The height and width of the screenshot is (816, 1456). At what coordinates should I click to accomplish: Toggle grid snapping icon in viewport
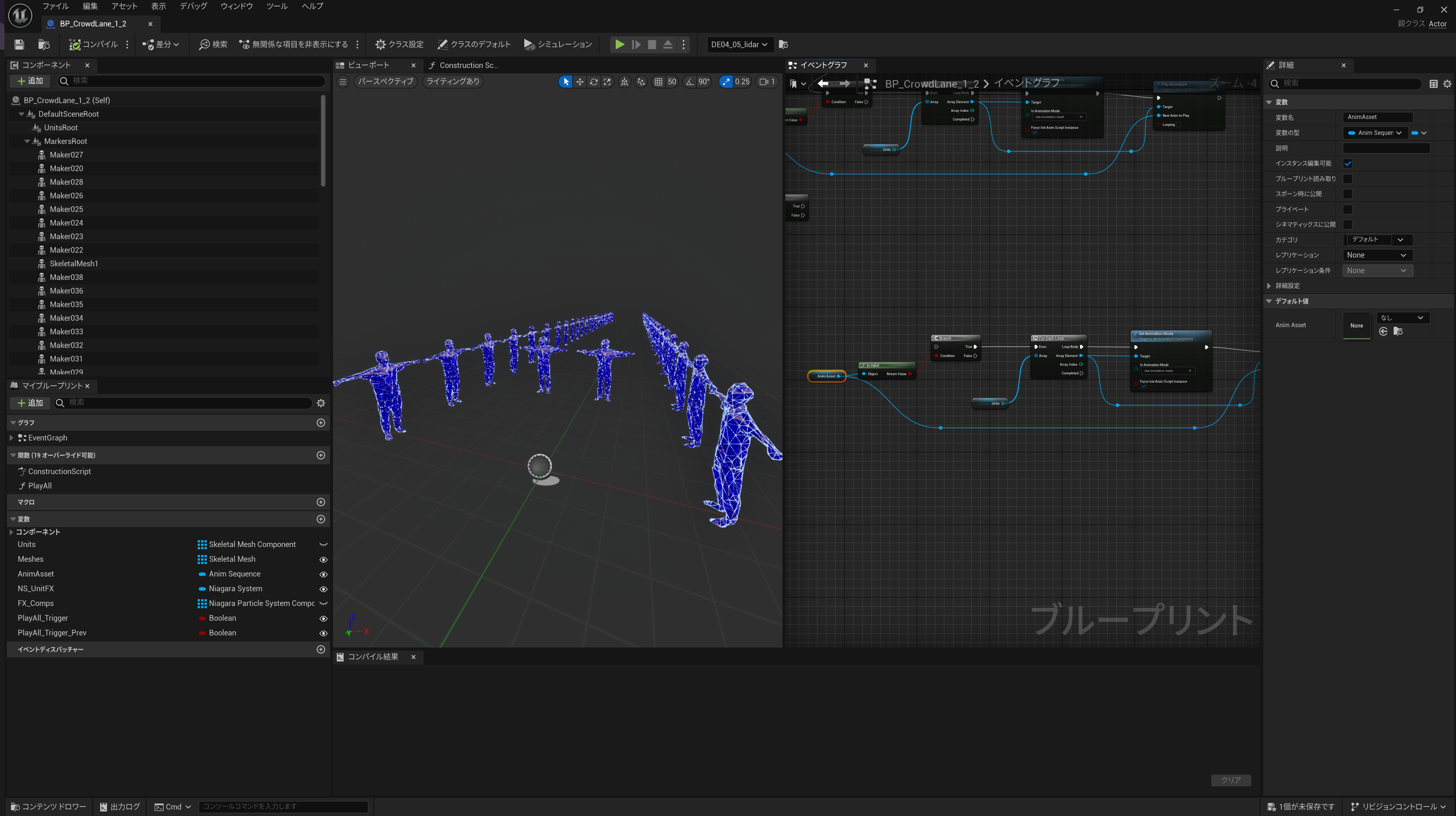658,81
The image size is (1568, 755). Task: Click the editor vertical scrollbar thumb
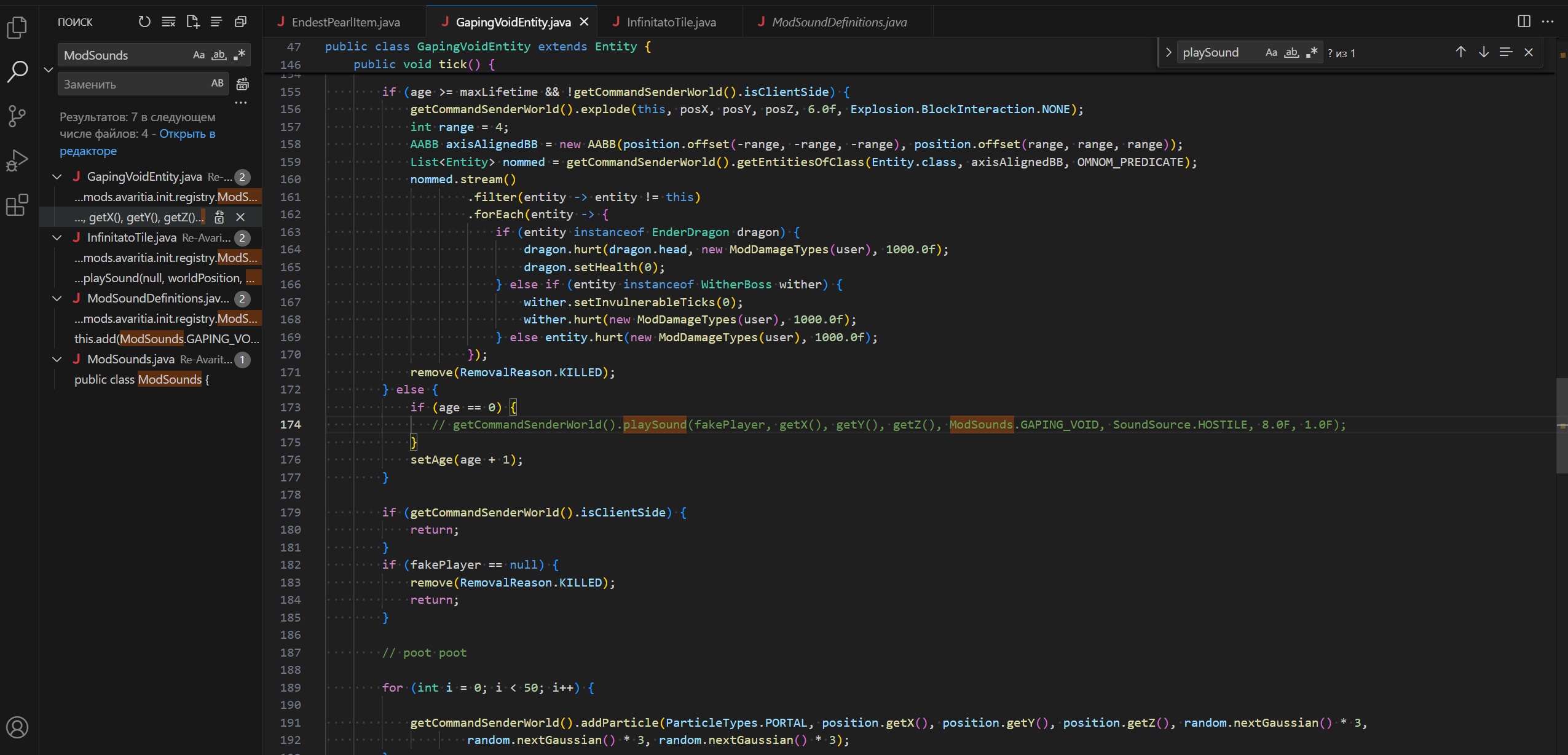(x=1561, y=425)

---

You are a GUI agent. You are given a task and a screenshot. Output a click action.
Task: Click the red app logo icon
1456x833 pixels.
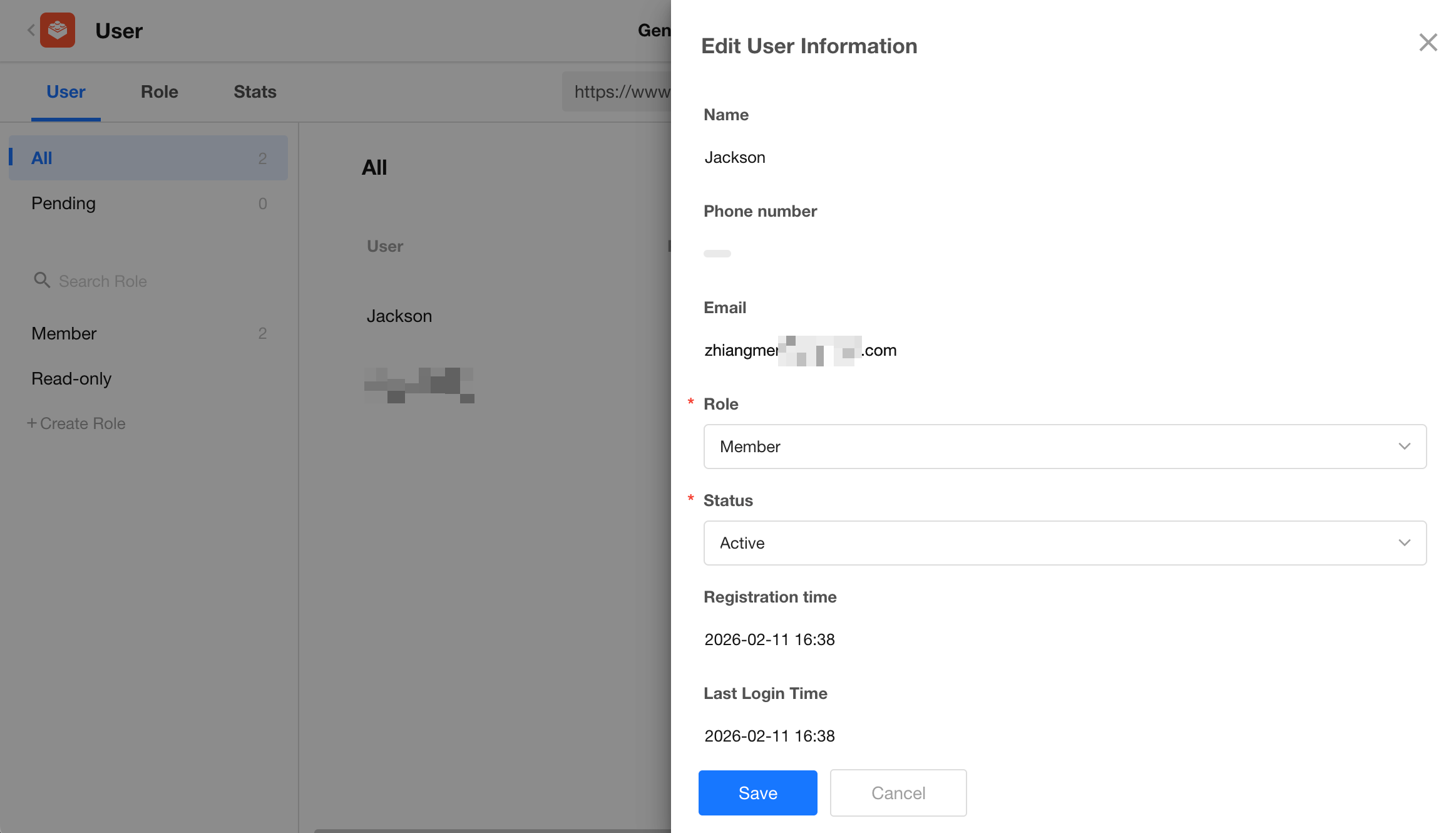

What you should do = Reproduce exactly the lines of the records above from the one with "You are a GUI" to the one with "1456x833 pixels.", both included, and leave out everything else.

Answer for the task =
You are a GUI agent. You are given a task and a screenshot. Output a click action.
Task: Click the red app logo icon
1456x833 pixels.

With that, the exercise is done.